The characteristics necessary to qualify as belonging to one of the identified groups have not been defined, but the law does not appear to bar a large retailer from participating in a Fund project, such as mitigating the additional costs of a clean energy or green building project through working with a contractor who is a member of one of the identified groups. Training initiatives focused on increasing the marketable skills of members of the identified groups may also be eligible for cost mitigation.
Businesses operating in the clean energy industry or planning a project that aids Portland in meeting the plan’s goals with respect to clean energy and the social justice aspects will want to review the full measure to identify how the fund may be available to mitigate costs.
Conclusions
A Layered and Complex Tax Regime
Portland has enacted additional taxes applicable to taxpayers in specific situations. Businesses operating vehicles over 26000 pounds must pay Portland’s Heavy Vehicle Use Tax. A publicly traded corporation that compensates its CEO over certain city-approved ratios must pay a surcharge on its license tax.

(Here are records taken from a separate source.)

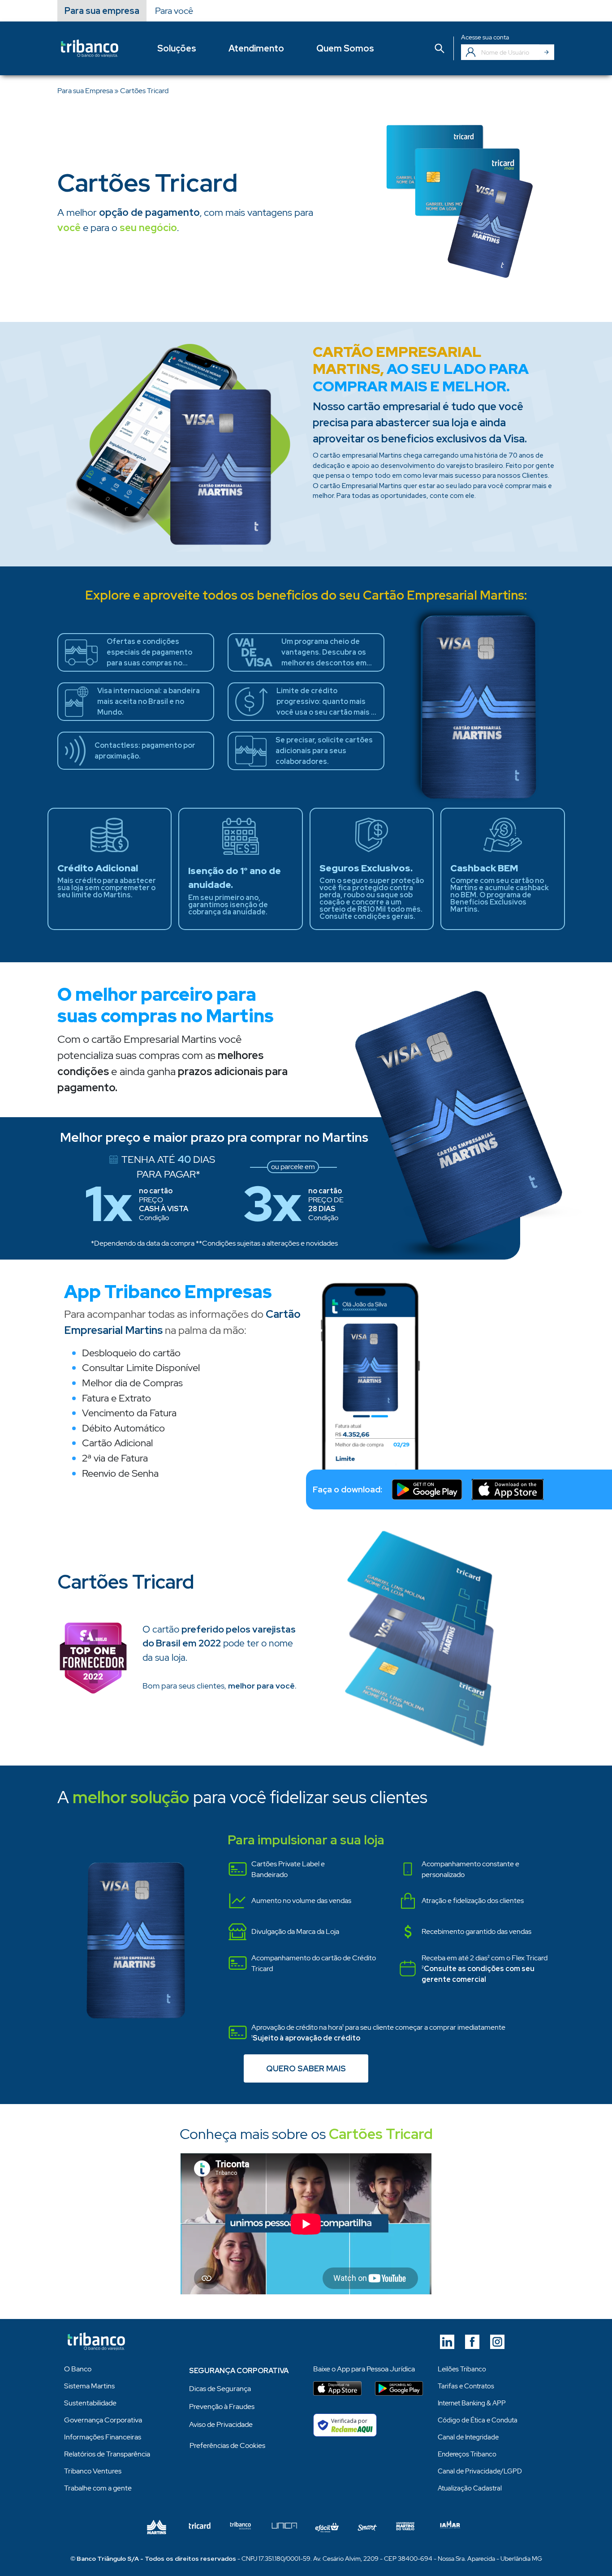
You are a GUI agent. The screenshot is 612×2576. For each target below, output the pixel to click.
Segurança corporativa (239, 2370)
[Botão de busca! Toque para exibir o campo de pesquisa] (439, 48)
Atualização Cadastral (470, 2488)
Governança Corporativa (103, 2420)
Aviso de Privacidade (221, 2424)
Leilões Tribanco (462, 2369)
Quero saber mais (306, 2068)
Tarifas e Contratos (466, 2386)
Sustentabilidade (90, 2403)
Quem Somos (345, 48)
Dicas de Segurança (220, 2388)
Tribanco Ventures (92, 2471)
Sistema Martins (89, 2386)
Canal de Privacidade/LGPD (480, 2471)
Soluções (176, 48)
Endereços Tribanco (467, 2454)
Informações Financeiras (102, 2437)
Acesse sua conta (485, 37)
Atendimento (256, 48)
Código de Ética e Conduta (477, 2420)
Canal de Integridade (468, 2437)
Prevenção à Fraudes (221, 2406)
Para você (174, 11)
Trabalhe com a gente (98, 2488)
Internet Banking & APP (472, 2403)
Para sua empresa (102, 11)
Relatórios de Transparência (107, 2454)
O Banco (77, 2369)
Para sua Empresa (85, 90)
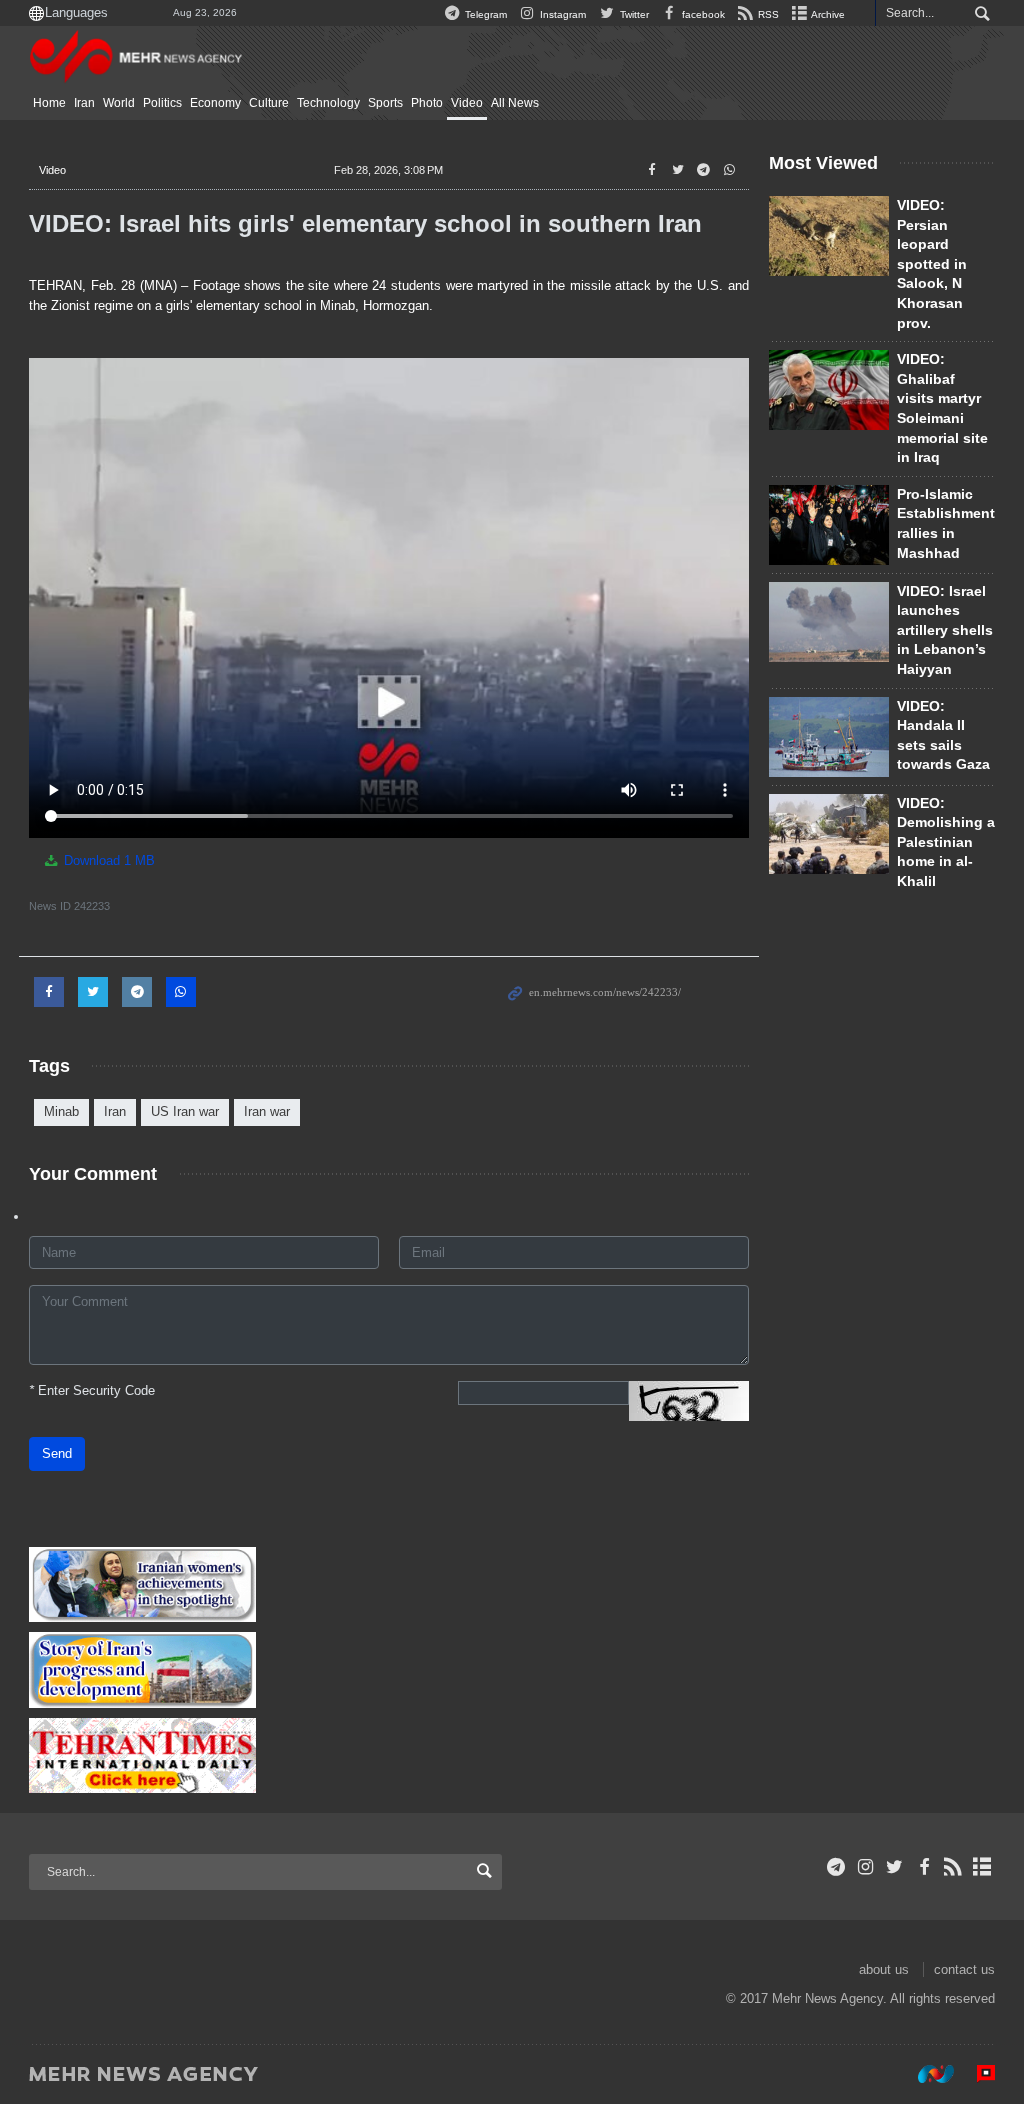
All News (515, 103)
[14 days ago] (829, 236)
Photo (427, 103)
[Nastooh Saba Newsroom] (926, 2073)
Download (107, 860)
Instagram (561, 14)
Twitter (632, 14)
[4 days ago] (829, 390)
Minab (61, 1111)
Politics (162, 103)
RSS (767, 14)
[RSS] (953, 1867)
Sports (385, 103)
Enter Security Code (92, 1390)
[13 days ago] (829, 525)
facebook (702, 14)
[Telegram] (836, 1867)
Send (57, 1453)
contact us (964, 1969)
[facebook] (923, 1867)
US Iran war (185, 1111)
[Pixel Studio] (976, 2073)
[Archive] (982, 1867)
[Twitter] (894, 1867)
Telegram (484, 14)
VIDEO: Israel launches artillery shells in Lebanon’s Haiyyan (945, 630)
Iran (84, 103)
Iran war (267, 1111)
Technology (328, 103)
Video (467, 103)
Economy (215, 103)
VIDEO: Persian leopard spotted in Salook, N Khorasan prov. (932, 264)
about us (884, 1969)
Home (49, 103)
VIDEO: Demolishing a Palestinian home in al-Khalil (946, 842)
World (119, 103)
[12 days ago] (829, 737)
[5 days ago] (829, 834)
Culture (269, 103)
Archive (827, 14)
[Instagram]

Oregon has also instituted a tax on modified gross receipts, called the Corporate Activity Tax, or CAT, based on Oregon-sourced gross receipts, to begin in 2020. Oregon has employed destination (excluding throwback) and market-sourcing concepts for determining the receipts subject to the tax.
Due to the interplay of the City’s unique sourcing rules for its license tax and the CES, the geographic proximity of the City and County, Oregon’s adoption of market sourcing principles for its net income tax, and the new Oregon CAT, a taxpayer may find that one item of income may be subject to up to seven layers of taxes and fees:
- Oregon CAT
- Oregon net income tax/minimum tax
- Portland license tax
- Multnomah license tax
- Portland CES
- Portland CEO surcharge
- Portland-heavy-vehicle-use tax
As a location may be in the City and County, the County but not the City, or (less commonly) in the City but not the County, any taxpayer with worldwide receipts exceeding $1 billion dollars may want to pinpoint any and all Oregon locations where it could have sales, either of tangible property or of services, to ensure all taxes are appropriately remitted and not overpaid.